The quick drop in Iranian oil exports was unexpected by many analysts when the U.S. reimposed sanctions in May that take effect on Nov. 4. U.S. officials barnstormed countries that buy Iranian crude, warning that doing so after Nov. 4 would prompt financial punishment. Since then, U.S. Secretary of State Mike Pompeo told Sky News Tuesday that the United States would consider requests from a "handful" of countries seeking relief from U.S. sanctions.
September WTI futures settled up 26 cents bbl to $74.11 bbl, while the October contract rose 58 cents bbl to $72.56 bbl. August Brent crude finished 79 cents bbl higher at $78.86, the highest spot settlement since June 29.
On the products side, August RBOB gasoline finished 1.18 cents higher to $2.1603 gallon, while the September contract rose 1.32 cents gallon to $2.1396. August ULSD contracts advanced 2.61 cents to $2.2218 gallon, while the September contract finished 2.6 cents higher at $2.2273 gallon.
In North America, an estimated 360,000 bpd of Syncrude oil sands production in Alberta, Canada, remains shut-in following a June 20 upgrader outage, with majority owner Suncor announcing this weekend the outage would likely extend through mid-September with output increases phased in during July and August. While the units were expected back online by Aug. 1, the operator will take longer to conduct repairs and do maintenance tasks originally planned to be completed at a later date.
Analysts say reduced supply from Canada is contributing to a steady decline in oil stocks held at Cushing, Oklahoma, the delivery point for the WTI contract.

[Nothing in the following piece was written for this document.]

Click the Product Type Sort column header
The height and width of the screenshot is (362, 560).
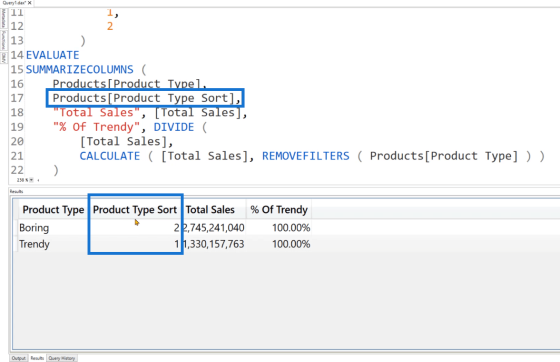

Last week, the Energy Information Administration reported inventory was drawn down for the seventh straight week through June 29 to 35% of capacity at 27.8 million bbl, the lowest stock level since December 2014.
Traders are expected to take additional pricing cues from the weekly supply report from the American Petroleum Institute to be released at 4:30 PM ET, with the EIA to release its dataset Wednesday morning.